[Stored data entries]
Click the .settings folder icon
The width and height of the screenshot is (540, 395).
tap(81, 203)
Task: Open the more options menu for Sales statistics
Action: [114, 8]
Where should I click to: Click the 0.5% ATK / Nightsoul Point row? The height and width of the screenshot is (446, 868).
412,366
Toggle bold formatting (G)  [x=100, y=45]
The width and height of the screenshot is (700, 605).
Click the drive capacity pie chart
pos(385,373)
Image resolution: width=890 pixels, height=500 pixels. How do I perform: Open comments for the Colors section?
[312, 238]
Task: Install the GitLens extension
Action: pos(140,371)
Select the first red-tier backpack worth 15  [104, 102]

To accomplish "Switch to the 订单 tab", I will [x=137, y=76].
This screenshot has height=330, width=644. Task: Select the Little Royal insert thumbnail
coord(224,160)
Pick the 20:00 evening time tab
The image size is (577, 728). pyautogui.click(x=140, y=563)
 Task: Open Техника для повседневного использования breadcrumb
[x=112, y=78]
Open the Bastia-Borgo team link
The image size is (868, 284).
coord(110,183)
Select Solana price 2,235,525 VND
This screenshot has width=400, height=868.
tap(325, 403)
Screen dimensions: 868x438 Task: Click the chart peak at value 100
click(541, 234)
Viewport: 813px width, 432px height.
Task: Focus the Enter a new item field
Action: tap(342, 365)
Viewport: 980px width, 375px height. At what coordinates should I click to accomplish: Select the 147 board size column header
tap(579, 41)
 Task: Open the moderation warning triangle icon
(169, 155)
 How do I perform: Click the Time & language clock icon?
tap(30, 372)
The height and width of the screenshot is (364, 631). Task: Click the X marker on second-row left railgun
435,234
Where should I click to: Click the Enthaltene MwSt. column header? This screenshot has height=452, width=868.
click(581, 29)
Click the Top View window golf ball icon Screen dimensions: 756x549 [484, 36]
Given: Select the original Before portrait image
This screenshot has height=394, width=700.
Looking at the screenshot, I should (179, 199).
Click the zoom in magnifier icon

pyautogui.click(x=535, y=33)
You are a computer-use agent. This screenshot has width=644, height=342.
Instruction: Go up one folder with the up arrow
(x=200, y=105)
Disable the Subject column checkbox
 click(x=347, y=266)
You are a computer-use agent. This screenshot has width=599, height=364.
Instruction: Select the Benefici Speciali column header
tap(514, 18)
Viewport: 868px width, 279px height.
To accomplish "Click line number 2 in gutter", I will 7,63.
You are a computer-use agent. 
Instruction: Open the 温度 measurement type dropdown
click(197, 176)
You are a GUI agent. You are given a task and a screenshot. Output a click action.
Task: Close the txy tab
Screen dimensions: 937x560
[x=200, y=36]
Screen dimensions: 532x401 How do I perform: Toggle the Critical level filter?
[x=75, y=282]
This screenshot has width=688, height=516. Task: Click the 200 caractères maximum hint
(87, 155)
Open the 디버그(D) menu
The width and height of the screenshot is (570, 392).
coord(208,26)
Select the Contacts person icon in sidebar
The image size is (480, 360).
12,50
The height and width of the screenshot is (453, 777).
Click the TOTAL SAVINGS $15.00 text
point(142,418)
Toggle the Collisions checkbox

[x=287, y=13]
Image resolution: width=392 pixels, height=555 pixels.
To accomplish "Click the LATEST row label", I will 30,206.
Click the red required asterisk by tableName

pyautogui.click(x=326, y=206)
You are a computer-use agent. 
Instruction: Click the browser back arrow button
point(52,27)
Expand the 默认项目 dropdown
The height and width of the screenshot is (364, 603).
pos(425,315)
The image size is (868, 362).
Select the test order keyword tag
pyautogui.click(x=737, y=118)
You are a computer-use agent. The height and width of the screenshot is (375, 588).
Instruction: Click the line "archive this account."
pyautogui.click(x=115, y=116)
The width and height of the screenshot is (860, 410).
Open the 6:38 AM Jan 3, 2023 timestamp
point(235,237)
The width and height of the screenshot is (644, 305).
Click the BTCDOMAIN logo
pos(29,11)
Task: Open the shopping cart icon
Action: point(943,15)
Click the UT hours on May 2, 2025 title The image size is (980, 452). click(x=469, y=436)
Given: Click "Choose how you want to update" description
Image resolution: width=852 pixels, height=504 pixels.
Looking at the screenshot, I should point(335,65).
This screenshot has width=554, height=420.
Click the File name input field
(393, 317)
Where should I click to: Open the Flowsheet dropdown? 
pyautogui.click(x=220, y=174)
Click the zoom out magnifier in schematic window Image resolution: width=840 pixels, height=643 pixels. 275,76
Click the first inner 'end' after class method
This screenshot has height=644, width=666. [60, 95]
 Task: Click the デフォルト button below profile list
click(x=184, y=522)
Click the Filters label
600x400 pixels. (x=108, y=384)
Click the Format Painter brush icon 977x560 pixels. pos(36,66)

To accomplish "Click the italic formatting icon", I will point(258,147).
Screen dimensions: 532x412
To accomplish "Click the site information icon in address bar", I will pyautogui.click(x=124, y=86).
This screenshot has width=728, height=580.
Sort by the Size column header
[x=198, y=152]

## Task brief
Line by line, output the data precisely as shown above.

## Expected output
Click the .settings folder icon
The width and height of the screenshot is (540, 395).
tap(81, 203)
Task: Open the more options menu for Sales statistics
Action: [114, 8]
Where should I click to: Click the 0.5% ATK / Nightsoul Point row? The height and width of the screenshot is (446, 868).
412,366
Toggle bold formatting (G)  [x=100, y=45]
The width and height of the screenshot is (700, 605).
Click the drive capacity pie chart
pos(385,373)
Image resolution: width=890 pixels, height=500 pixels. How do I perform: Open comments for the Colors section?
[312, 238]
Task: Install the GitLens extension
Action: pos(140,371)
Select the first red-tier backpack worth 15  [104, 102]

To accomplish "Switch to the 订单 tab", I will [x=137, y=76].
This screenshot has height=330, width=644. Task: Select the Little Royal insert thumbnail
coord(224,160)
Pick the 20:00 evening time tab
The image size is (577, 728). pyautogui.click(x=140, y=563)
 Task: Open Техника для повседневного использования breadcrumb
[x=112, y=78]
Open the Bastia-Borgo team link
The image size is (868, 284).
coord(110,183)
Select Solana price 2,235,525 VND
This screenshot has width=400, height=868.
tap(325, 403)
Screen dimensions: 868x438 Task: Click the chart peak at value 100
click(541, 234)
Viewport: 813px width, 432px height.
Task: Focus the Enter a new item field
Action: tap(342, 365)
Viewport: 980px width, 375px height. At what coordinates should I click to accomplish: Select the 147 board size column header
tap(579, 41)
 Task: Open the moderation warning triangle icon
(169, 155)
 How do I perform: Click the Time & language clock icon?
tap(30, 372)
The height and width of the screenshot is (364, 631). Task: Click the X marker on second-row left railgun
435,234
Where should I click to: Click the Enthaltene MwSt. column header? This screenshot has height=452, width=868.
click(581, 29)
Click the Top View window golf ball icon Screen dimensions: 756x549 [484, 36]
Given: Select the original Before portrait image
This screenshot has height=394, width=700.
Looking at the screenshot, I should (179, 199).
Click the zoom in magnifier icon

pyautogui.click(x=535, y=33)
You are a computer-use agent. This screenshot has width=644, height=342.
Instruction: Go up one folder with the up arrow
(x=200, y=105)
Disable the Subject column checkbox
 click(x=347, y=266)
You are a computer-use agent. This screenshot has width=599, height=364.
Instruction: Select the Benefici Speciali column header
tap(514, 18)
Viewport: 868px width, 279px height.
To accomplish "Click line number 2 in gutter", I will 7,63.
You are a computer-use agent. 
Instruction: Open the 温度 measurement type dropdown
click(197, 176)
You are a GUI agent. You are given a task and a screenshot. Output a click action.
Task: Close the txy tab
Screen dimensions: 937x560
[x=200, y=36]
Screen dimensions: 532x401 How do I perform: Toggle the Critical level filter?
[x=75, y=282]
This screenshot has width=688, height=516. Task: Click the 200 caractères maximum hint
(87, 155)
Open the 디버그(D) menu
The width and height of the screenshot is (570, 392).
coord(208,26)
Select the Contacts person icon in sidebar
The image size is (480, 360).
12,50
The height and width of the screenshot is (453, 777).
Click the TOTAL SAVINGS $15.00 text
point(142,418)
Toggle the Collisions checkbox

[x=287, y=13]
Image resolution: width=392 pixels, height=555 pixels.
To accomplish "Click the LATEST row label", I will 30,206.
Click the red required asterisk by tableName

pyautogui.click(x=326, y=206)
You are a computer-use agent. 
Instruction: Click the browser back arrow button
point(52,27)
Expand the 默认项目 dropdown
The height and width of the screenshot is (364, 603).
pos(425,315)
The image size is (868, 362).
Select the test order keyword tag
pyautogui.click(x=737, y=118)
You are a computer-use agent. The height and width of the screenshot is (375, 588).
Instruction: Click the line "archive this account."
pyautogui.click(x=115, y=116)
The width and height of the screenshot is (860, 410).
Open the 6:38 AM Jan 3, 2023 timestamp
point(235,237)
The width and height of the screenshot is (644, 305).
Click the BTCDOMAIN logo
pos(29,11)
Task: Open the shopping cart icon
Action: point(943,15)
Click the UT hours on May 2, 2025 title The image size is (980, 452). click(x=469, y=436)
Given: Click "Choose how you want to update" description
Image resolution: width=852 pixels, height=504 pixels.
Looking at the screenshot, I should point(335,65).
This screenshot has width=554, height=420.
Click the File name input field
(393, 317)
Where should I click to: Open the Flowsheet dropdown? 
pyautogui.click(x=220, y=174)
Click the zoom out magnifier in schematic window Image resolution: width=840 pixels, height=643 pixels. 275,76
Click the first inner 'end' after class method
This screenshot has height=644, width=666. [60, 95]
 Task: Click the デフォルト button below profile list
click(x=184, y=522)
Click the Filters label
600x400 pixels. (x=108, y=384)
Click the Format Painter brush icon 977x560 pixels. pos(36,66)

To accomplish "Click the italic formatting icon", I will point(258,147).
Screen dimensions: 532x412
To accomplish "Click the site information icon in address bar", I will pyautogui.click(x=124, y=86).
This screenshot has width=728, height=580.
Sort by the Size column header
[x=198, y=152]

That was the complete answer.